§ EXCERPTED PASSAGE:
################

2025-11-17T08:49:21.061208

PermLLM: Learnable Channel Permutation for N:M Sparse Large Language Models

Zou, Yin, Pei et al.
Channel permutation is a powerful technique for enhancing the accuracy of N:M sparse models by reordering the channels of weight matrices to prioritize the retention of important weights. However, traditional channel permutation methods rely on handcrafted quality metrics, which often fail to accurately capture the true impact of pruning on model performance. To address this limitation, we propose PermLLM, a novel post-training pruning framework that introduces learnable channel permutation (LCP) for N:M sparsity. LCP leverages Sinkhorn normalization to transform discrete permutation matrices into differentiable soft permutation matrices, enabling end-to-end optimization. Additionally, PermLLM incorporates an efficient block-wise channel permutation strategy, which significantly reduces the number of learnable parameters and computational complexity. PermLLM seamlessly integrates with existing one-shot pruning methods to adaptively optimize channel permutations, effectively mitigating pruning-induced errors. Extensive experiments on the LLaMA series, Qwen, and OPT models demonstrate that PermLLM achieves superior performance in optimizing N:M sparse models. The code is available at https://github.com/lanchengzou/PermLLM.
academic

PermLLM: Learnable Channel Permutation for N:M Sparse Large Language Models

Basic Information

  • Paper ID: 2510.10136
  • Title: PermLLM: Learnable Channel Permutation for N:M Sparse Large Language Models
  • Authors: Lancheng Zou, Shuo Yin, Zehua Pei, Tsung-Yi Ho, Farzan Farnia, Bei Yu (Chinese University of Hong Kong)

################

§ DATASET SECTION:
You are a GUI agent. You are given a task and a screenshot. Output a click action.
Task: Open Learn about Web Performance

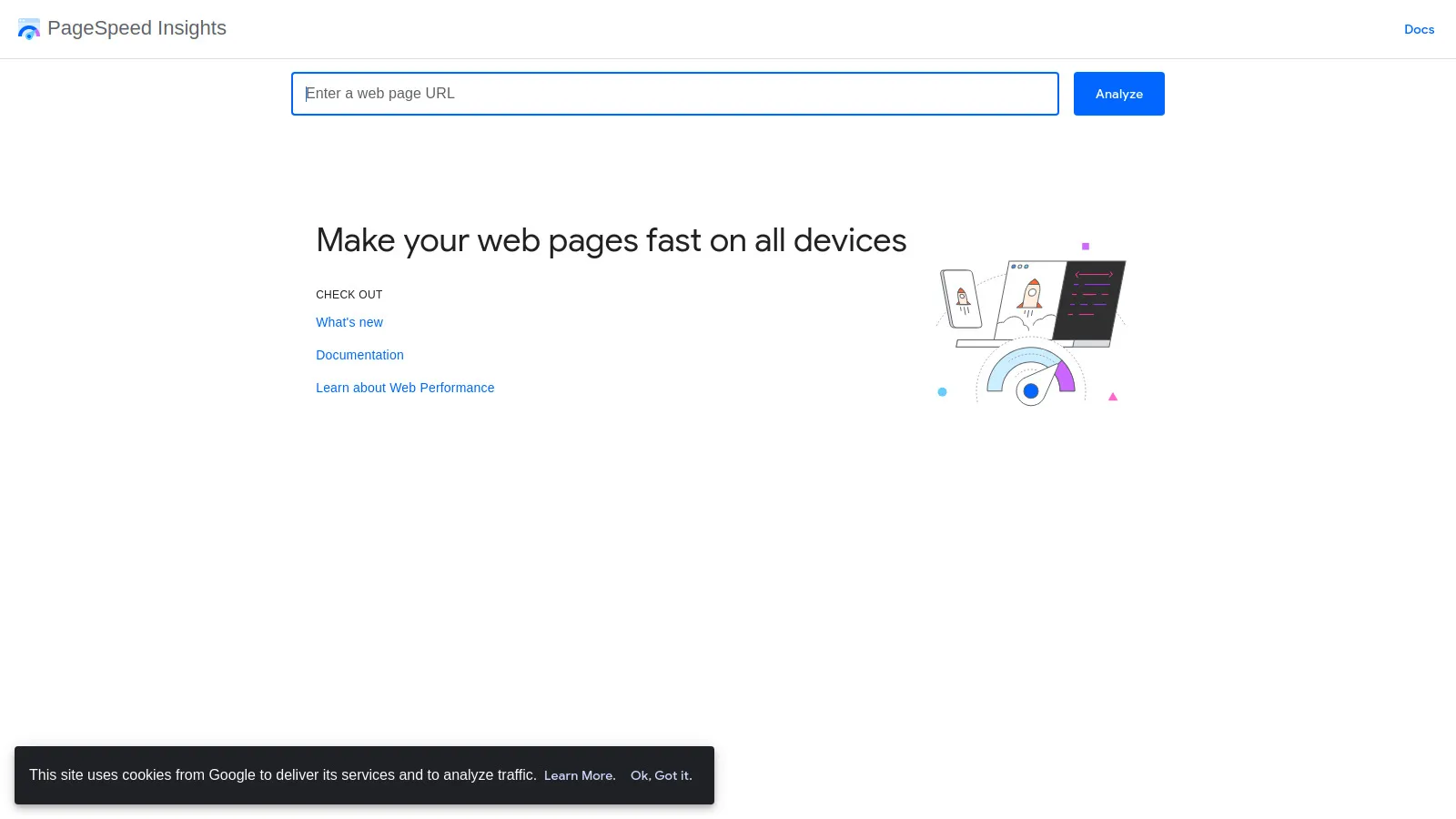[x=405, y=388]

################

§ SET PROBLEM:
In the PermLLM summary, what does learnable channel permutation use to turn discrete permutation matrices into differentiable soft ones?

§ REPLY:
Sinkhorn normalization